▶ _WHAT THE TASK REQUIRES_: Format the listing as a Markdown table with the columns "No." and "Entry", starting at its first line and ending at the line containing "Pädiatrie (687, 1826)", both included. Number each row and skip any blank lines.

##############################

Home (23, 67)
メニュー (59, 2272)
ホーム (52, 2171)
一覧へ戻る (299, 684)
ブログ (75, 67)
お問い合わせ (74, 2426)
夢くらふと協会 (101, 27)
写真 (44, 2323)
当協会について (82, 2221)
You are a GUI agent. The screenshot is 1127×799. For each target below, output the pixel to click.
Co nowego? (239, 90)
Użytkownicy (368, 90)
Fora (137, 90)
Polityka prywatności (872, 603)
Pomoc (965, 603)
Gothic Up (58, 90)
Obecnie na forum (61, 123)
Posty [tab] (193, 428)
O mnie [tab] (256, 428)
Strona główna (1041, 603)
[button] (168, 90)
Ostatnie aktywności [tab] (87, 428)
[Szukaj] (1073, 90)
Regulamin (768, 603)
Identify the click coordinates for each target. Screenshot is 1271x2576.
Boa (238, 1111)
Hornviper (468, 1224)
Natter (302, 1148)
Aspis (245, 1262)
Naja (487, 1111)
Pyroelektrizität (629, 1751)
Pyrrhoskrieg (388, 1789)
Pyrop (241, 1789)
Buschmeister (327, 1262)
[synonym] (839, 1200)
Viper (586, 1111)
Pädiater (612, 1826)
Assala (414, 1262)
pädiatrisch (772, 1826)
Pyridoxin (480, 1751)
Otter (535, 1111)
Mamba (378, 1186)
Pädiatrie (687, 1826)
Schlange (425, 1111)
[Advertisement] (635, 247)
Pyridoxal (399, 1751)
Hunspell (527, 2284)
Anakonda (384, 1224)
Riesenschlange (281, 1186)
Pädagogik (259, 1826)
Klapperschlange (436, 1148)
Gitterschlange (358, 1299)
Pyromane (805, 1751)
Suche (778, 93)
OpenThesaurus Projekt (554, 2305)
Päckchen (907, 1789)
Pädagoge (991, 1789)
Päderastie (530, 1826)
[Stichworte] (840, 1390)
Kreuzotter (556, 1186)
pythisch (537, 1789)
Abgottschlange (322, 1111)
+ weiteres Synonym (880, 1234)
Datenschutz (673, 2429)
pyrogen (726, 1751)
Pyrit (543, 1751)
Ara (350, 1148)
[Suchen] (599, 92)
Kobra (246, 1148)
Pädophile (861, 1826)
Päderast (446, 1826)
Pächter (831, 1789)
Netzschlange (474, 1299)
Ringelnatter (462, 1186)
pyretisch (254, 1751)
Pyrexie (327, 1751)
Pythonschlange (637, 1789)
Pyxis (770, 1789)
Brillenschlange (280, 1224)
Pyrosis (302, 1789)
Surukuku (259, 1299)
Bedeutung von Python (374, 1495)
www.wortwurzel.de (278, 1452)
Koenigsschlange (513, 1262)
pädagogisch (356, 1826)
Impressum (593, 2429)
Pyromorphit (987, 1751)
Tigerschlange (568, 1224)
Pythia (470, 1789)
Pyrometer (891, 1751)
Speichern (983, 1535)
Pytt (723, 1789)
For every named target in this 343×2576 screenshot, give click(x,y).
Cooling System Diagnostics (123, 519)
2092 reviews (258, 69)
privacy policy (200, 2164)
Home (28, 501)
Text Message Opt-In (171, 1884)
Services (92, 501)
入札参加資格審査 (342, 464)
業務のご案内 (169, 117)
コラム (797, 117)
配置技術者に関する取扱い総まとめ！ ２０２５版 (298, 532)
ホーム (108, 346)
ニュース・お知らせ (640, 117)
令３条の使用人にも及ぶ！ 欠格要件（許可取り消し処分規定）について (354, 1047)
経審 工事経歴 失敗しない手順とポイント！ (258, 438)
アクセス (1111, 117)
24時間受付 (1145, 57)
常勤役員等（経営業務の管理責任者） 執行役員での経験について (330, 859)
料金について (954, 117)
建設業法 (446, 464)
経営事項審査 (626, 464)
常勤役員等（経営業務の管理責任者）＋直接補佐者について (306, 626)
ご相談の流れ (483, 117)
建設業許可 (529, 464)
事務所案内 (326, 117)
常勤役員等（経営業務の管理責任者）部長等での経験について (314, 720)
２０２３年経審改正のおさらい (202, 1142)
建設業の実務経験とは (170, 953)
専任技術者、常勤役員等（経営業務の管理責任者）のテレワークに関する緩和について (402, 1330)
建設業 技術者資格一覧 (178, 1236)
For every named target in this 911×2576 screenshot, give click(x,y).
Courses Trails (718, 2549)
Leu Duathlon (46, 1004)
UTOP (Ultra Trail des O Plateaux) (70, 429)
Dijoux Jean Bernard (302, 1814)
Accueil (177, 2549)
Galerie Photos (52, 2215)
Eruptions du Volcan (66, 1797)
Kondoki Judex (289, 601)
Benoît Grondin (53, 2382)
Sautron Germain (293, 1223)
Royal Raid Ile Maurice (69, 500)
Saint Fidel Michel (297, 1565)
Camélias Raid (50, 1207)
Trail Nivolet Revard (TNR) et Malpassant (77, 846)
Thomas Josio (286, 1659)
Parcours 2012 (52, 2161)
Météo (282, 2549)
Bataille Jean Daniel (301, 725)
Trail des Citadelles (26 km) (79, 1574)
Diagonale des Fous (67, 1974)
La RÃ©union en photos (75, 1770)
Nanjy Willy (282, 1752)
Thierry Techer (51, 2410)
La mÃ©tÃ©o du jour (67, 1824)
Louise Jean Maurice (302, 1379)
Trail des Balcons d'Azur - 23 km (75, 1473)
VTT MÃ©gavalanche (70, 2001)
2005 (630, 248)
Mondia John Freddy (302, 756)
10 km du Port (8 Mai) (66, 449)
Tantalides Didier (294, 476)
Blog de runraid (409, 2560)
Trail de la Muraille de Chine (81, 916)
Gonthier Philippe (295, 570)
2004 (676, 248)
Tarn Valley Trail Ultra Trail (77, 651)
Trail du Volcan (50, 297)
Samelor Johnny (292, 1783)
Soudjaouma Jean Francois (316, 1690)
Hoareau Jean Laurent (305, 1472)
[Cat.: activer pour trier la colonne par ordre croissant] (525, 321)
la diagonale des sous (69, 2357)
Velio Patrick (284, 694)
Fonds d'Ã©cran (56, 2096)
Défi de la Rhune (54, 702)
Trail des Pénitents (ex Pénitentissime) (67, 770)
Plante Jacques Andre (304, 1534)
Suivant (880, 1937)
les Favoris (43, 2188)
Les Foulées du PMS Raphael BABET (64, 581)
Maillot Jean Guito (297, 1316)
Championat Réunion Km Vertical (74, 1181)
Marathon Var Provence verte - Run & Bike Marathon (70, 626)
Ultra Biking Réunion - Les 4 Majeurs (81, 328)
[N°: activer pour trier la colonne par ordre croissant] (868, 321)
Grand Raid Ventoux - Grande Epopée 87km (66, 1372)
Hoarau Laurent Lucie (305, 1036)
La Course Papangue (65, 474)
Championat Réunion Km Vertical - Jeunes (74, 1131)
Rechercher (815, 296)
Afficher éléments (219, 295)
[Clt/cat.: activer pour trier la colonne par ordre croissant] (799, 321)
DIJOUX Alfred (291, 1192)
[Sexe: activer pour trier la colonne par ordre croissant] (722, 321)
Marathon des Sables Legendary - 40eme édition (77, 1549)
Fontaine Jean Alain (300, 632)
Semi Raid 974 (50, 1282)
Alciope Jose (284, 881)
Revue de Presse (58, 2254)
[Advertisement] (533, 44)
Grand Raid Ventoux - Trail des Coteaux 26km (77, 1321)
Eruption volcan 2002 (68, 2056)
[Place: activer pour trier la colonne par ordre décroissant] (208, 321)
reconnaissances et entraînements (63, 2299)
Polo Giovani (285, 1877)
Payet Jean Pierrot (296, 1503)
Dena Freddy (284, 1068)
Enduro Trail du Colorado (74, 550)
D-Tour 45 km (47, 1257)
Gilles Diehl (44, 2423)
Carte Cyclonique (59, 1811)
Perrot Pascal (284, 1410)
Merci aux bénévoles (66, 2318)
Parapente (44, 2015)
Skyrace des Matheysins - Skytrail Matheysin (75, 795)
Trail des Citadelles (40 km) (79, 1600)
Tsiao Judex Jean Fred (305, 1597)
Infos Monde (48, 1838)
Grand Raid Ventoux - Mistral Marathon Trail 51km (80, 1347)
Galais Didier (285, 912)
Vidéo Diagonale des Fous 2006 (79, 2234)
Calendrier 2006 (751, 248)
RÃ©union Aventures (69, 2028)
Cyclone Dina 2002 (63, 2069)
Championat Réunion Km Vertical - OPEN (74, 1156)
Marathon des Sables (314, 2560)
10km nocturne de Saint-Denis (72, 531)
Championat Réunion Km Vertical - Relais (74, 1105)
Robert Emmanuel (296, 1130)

##############################

▶ _RESULT FOR THIS EXERCISE_:
| No. | Entry |
|---|---|
| 1 | Home (23, 67) |
| 2 | メニュー (59, 2272) |
| 3 | ホーム (52, 2171) |
| 4 | 一覧へ戻る (299, 684) |
| 5 | ブログ (75, 67) |
| 6 | お問い合わせ (74, 2426) |
| 7 | 夢くらふと協会 (101, 27) |
| 8 | 写真 (44, 2323) |
| 9 | 当協会について (82, 2221) |
| 10 | You are a GUI agent. The screenshot is 1127×799. For each target below, output the pixel to click. |
| 11 | Co nowego? (239, 90) |
| 12 | Użytkownicy (368, 90) |
| 13 | Fora (137, 90) |
| 14 | Polityka prywatności (872, 603) |
| 15 | Pomoc (965, 603) |
| 16 | Gothic Up (58, 90) |
| 17 | Obecnie na forum (61, 123) |
| 18 | Posty [tab] (193, 428) |
| 19 | O mnie [tab] (256, 428) |
| 20 | Strona główna (1041, 603) |
| 21 | [button] (168, 90) |
| 22 | Ostatnie aktywności [tab] (87, 428) |
| 23 | [Szukaj] (1073, 90) |
| 24 | Regulamin (768, 603) |
| 25 | Identify the click coordinates for each target. Screenshot is 1271x2576. |
| 26 | Boa (238, 1111) |
| 27 | Hornviper (468, 1224) |
| 28 | Natter (302, 1148) |
| 29 | Aspis (245, 1262) |
| 30 | Naja (487, 1111) |
| 31 | Pyroelektrizität (629, 1751) |
| 32 | Pyrrhoskrieg (388, 1789) |
| 33 | Pyrop (241, 1789) |
| 34 | Buschmeister (327, 1262) |
| 35 | [synonym] (839, 1200) |
| 36 | Viper (586, 1111) |
| 37 | Pädiater (612, 1826) |
| 38 | Assala (414, 1262) |
| 39 | pädiatrisch (772, 1826) |
| 40 | Pyridoxin (480, 1751) |
| 41 | Otter (535, 1111) |
| 42 | Mamba (378, 1186) |
| 43 | Pädiatrie (687, 1826) |